**PROBLEM TO WORK ON**
Find every line below with the word "will" in it, and copy each one.

+++ DATA TO USE

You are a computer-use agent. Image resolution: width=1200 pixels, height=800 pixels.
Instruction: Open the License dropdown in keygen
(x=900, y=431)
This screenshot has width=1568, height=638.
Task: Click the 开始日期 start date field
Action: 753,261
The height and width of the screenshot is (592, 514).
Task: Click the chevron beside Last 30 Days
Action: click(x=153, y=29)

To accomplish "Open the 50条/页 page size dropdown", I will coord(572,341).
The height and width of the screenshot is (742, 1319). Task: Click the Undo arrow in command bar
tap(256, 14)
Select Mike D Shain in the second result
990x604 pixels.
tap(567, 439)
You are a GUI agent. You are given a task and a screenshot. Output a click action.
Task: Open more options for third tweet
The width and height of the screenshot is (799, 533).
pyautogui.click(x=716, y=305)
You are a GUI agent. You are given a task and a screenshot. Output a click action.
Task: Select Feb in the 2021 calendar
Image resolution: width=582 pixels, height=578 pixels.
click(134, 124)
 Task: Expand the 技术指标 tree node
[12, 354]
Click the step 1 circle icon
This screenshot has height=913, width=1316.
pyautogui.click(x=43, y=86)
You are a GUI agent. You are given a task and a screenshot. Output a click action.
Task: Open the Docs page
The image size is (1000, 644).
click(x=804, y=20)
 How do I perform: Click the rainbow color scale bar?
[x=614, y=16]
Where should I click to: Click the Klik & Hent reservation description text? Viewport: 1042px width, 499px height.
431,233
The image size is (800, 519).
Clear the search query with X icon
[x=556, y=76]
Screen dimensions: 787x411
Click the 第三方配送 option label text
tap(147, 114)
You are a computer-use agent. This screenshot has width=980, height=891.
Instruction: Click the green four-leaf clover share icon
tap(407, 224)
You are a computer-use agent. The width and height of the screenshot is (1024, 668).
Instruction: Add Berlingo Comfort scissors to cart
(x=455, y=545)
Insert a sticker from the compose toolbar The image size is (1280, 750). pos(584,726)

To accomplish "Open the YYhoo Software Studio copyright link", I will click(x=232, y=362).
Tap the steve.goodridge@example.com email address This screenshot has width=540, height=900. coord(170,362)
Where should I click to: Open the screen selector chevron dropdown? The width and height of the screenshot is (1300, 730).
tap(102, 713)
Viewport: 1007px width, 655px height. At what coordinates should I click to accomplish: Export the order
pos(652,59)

++++++

**ANSWER TO THIS TASK**
To accomplish "Open the 50条/页 page size dropdown", I will coord(572,341).
To accomplish "Open the YYhoo Software Studio copyright link", I will click(x=232, y=362).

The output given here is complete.